━━━ Source extract ━━━
Motion highlights from the UK LMC conference
NORTH AND NORTH EAST LINCOLNSHIRE: That conference believes that health screening:
(i) should not take place within the UK’s national health services without the approval of the UK National Screening Committee
(ii) if carried out privately, requires the screening provider to provide follow up appointments with patients to discuss abnormal results, and if GPs end up doing this work for them, they are empowered to directly invoice the company for their time.
GP SESSIONALS subcommittee: That conference asks the GPC to recognise the plurality of roles taken up by GPs throughout the UK, which may include working regularly for a clinical commissioning group, regional health board or an alternative provider of general medical services, and demands that:
(i) their employment rights are negotiated in a similar way to the model salaried GP contract
(ii) GPs working in non-clinical roles should be represented by the GPC
(iii) GPC negotiates model terms and conditions for this disparate group of GPs.
GP TRAINEES subcommittee: That conference recognises GP training is outdated and needs radical overhaul. We call upon GPC to work with relevant stakeholders to:
(i) push for GP trainees to be predominantly based in general practice with set time to attend secondary care for learning opportunities
(ii) overhaul the e-portfolio requirements to ensure it is equitable across the UK
(iii) learn skills vital to modern GPs such as leadership, business, and management through funded courses
(iv) ensure all FY2s have a community placement.
NORTH YORKSHIRE: That conference recognises that good numbers of GPVTS trainers are critical to assisting with the GP recruitment/ retention crisis and instructs GPC to negotiate some national minimum standardisation regarding necessary qualifications for potential trainers so that:
(i) prior experience is transferable when a trainer moves location
(ii) potential new trainers are not put off by additional onerous requirements in certain geographical areas.
━━━
Activity list:
A. Copy word for word the passage of the motion highlights starting with "NORTH YORKSHIRE: That" and going on through "certain geographical areas.".
B. According to the motion highlights, which subcommittee asked for all FY2s to have a community placement?
━━━ Stored data ━━━
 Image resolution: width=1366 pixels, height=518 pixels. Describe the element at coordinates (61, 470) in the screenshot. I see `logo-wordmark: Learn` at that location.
━━━
Solution set:
A.
NORTH YORKSHIRE: That conference recognises that good numbers of GPVTS trainers are critical to assisting with the GP recruitment/ retention crisis and instructs GPC to negotiate some national minimum standardisation regarding necessary qualifications for potential trainers so that:
(i) prior experience is transferable when a trainer moves location
(ii) potential new trainers are not put off by additional onerous requirements in certain geographical areas.

B. The GP trainees subcommittee.